I will spare you the gory details, but both Bateman and Kurtz enjoy the lustful power they experience when they maim and kill others; Kurtz puts heads on stakes to decorate his compound, while Bateman keeps them in his refrigerator. They are trophies of power, reminders of the sick thrill of playing God. At one point in American Psycho, Batemen tells us that “there are no more barriers to cross,” words that could also be one of Marlow’s many descriptions of Kurtz.

But my main interest in the comparisons between these two sinister literary figures is that their existence is a metaphor for the logical result of worship at the altar of consumption-driven modernity. Kurtz and Bateman never progress as characters; their cruel hedonism is a supposed benefit of their wealth and power. And as they dehumanize others, they become less human themselves.

There is something deeply moral in the depiction of both of these characters, a reminder that Nietzsche’s Overman, who desires “not contentment but more power…not virtue but efficiency” will end up imploding, only after destroying anyone who challenges his delusional authority.
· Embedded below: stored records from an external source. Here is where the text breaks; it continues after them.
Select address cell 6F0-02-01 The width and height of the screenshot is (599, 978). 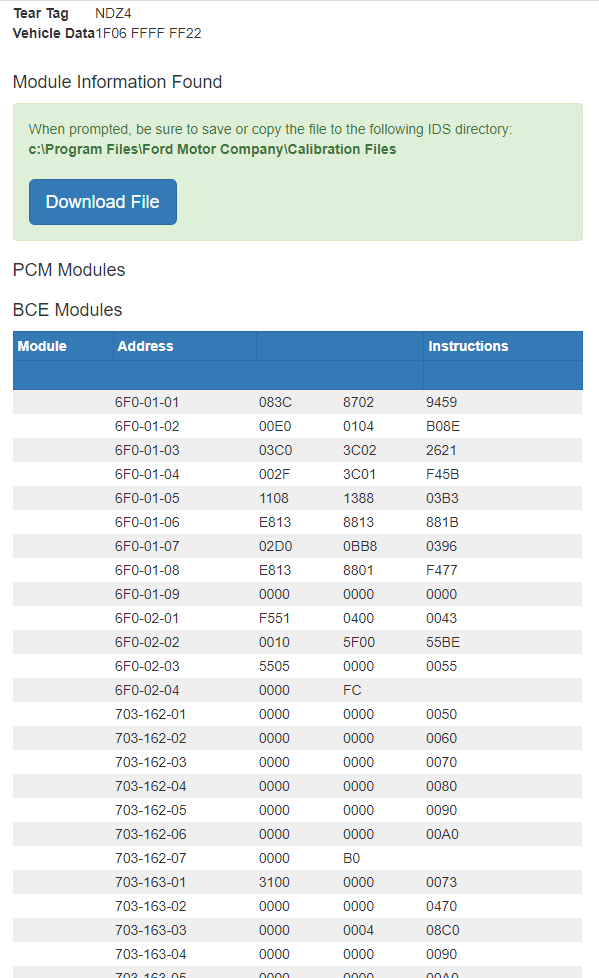pyautogui.click(x=147, y=618)
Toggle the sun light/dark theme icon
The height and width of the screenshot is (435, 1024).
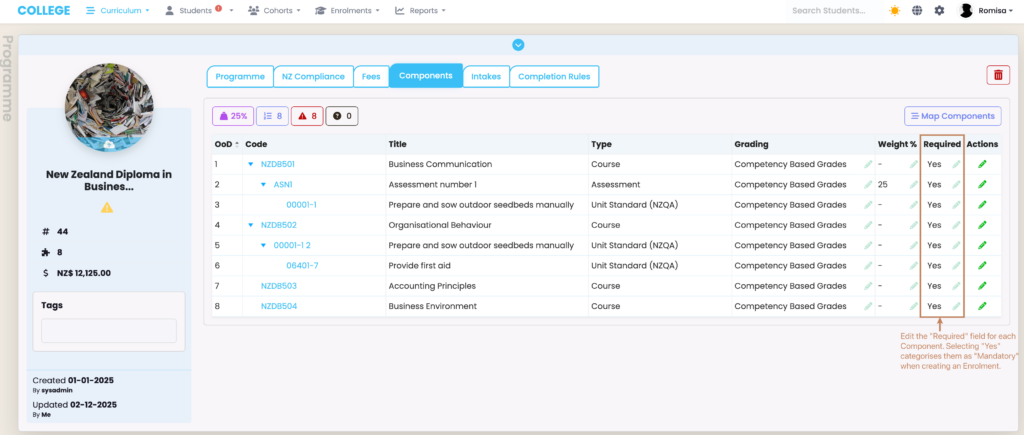pos(894,11)
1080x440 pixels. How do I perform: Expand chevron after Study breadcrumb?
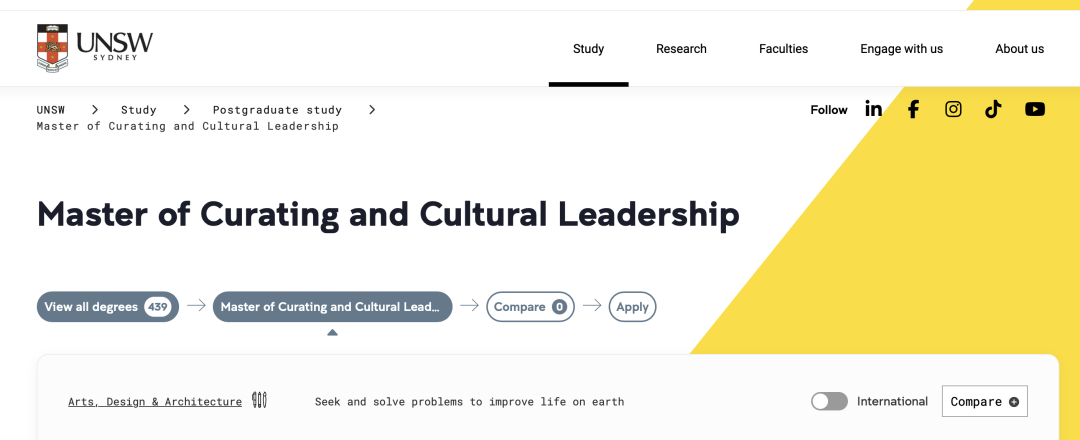click(186, 109)
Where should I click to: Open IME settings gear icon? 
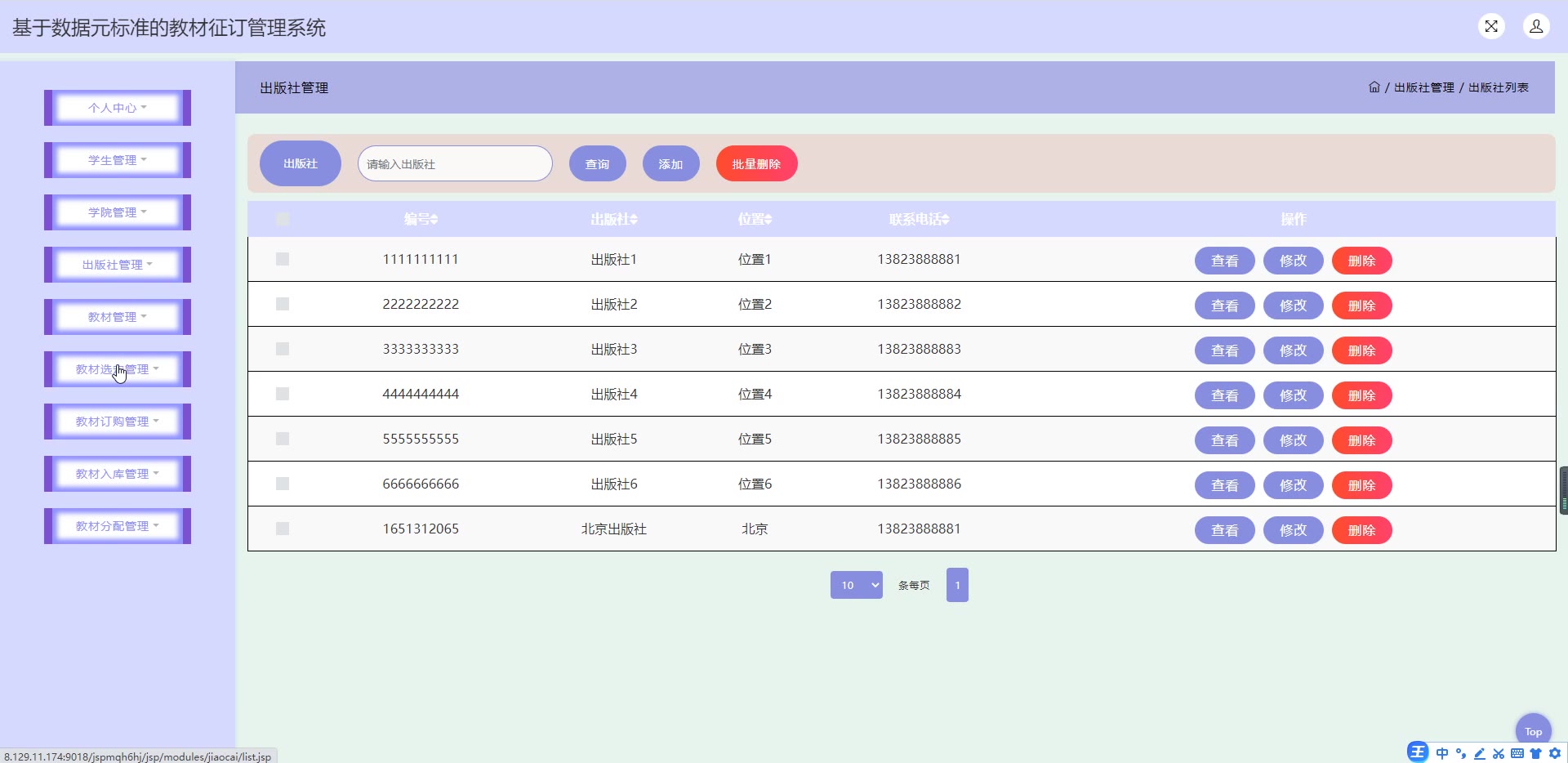tap(1555, 753)
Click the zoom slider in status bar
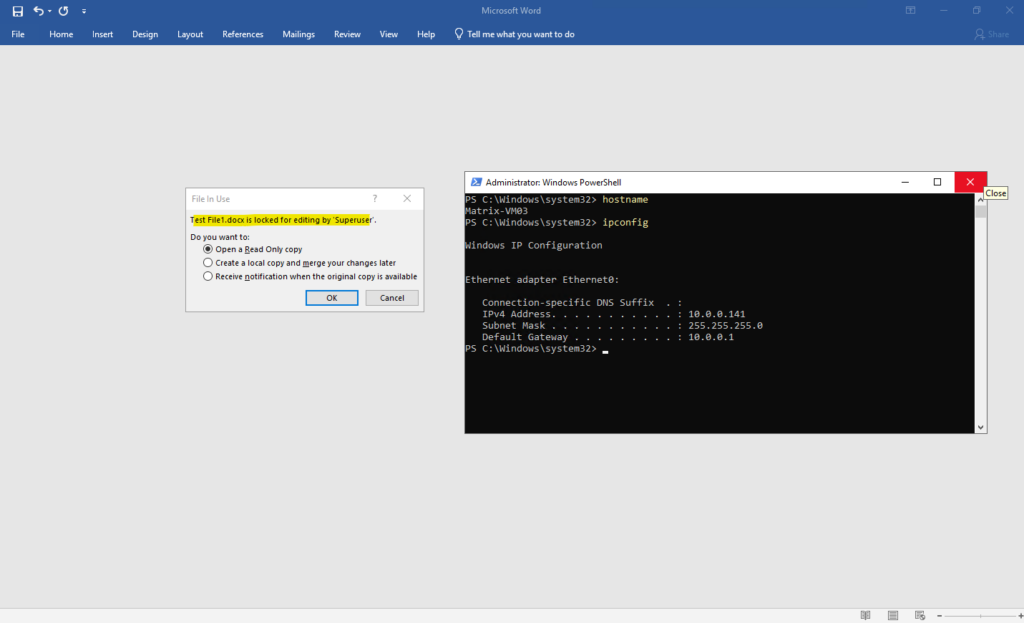This screenshot has height=623, width=1024. tap(980, 615)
Although set in our glossy, contemporary context, these are age-old questions about human nature’s heartbreaking tendency to seek power, destroy, and devolve. Characters like these experience no character change, no epiphany, no real “story” in the traditional sense. Both can be seen as poignant and prophetic warnings of the dangers of consumption, objectification, materialism—critiques of the dark corners of the supposedly progressive, efficient Western mindset.